Maybe it was considered a spoiler for the feature? Its elimination doesn’t shortchange the film. It’s actually an improvement in some ways, biting off the film at its pinnacle rather than adding a more obvious twist that leaves us thinking about the story rather than sitting with our fight-or-flight pulse.
Short form benefits horror. Even in the world of features few run particularly long (with some notable exceptions including by Muschietti himself). Since horror involves controlling what the audience understands and perceives right up until the tension is released in a scare, longer runtimes tend to require more information to fill the time and more opportunities for the spell to break under the weight of information.

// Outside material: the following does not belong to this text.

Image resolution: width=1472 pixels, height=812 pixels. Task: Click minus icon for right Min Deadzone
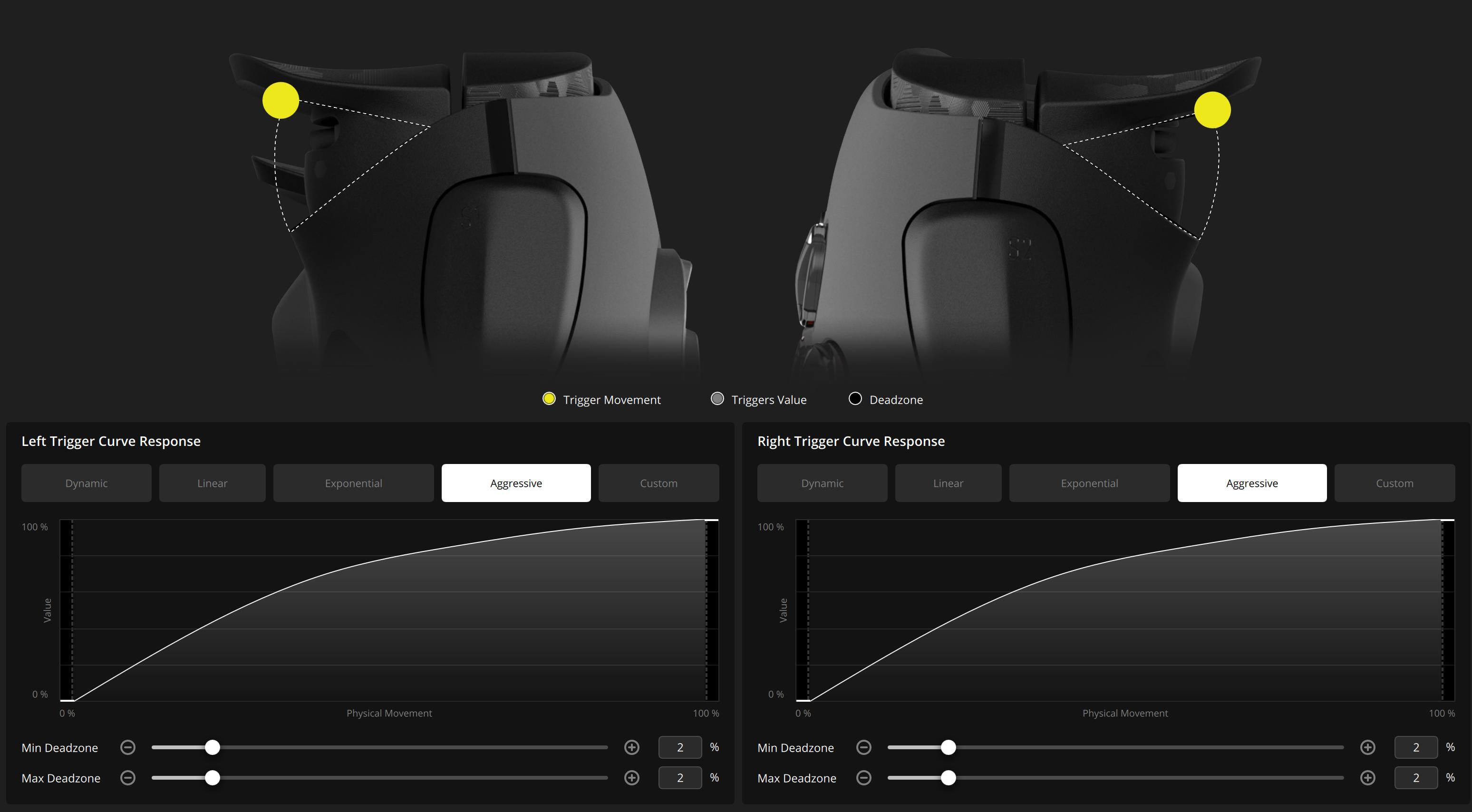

In “Mamá,” we’re given nearly zero information. We can infer these are two sisters and there is a concern about the whereabouts of Mamá. Onto this we can graft any number of possibilities from a strict matriarch to an abusive household situation, a literal monster or a figurative one. And the film creates a suspended state where all these realities exist at the same time until we’re looking down that hallway. Even when confronted with Mamá we’re at a loss with how to deal with her (it?) with so few clues what she is and what she wants. What is she? What does it mean that she’s “back”? The clues and cues pointing somewhere outside what we can know contributes to the quality of a nightmare.
It’s pretty clear from the moment the title scrawls itself across the board we’re in a horror film and the suspense comes from delaying the discovery of what kind. A short can stretch this suspense from end to end in a way a feature cannot.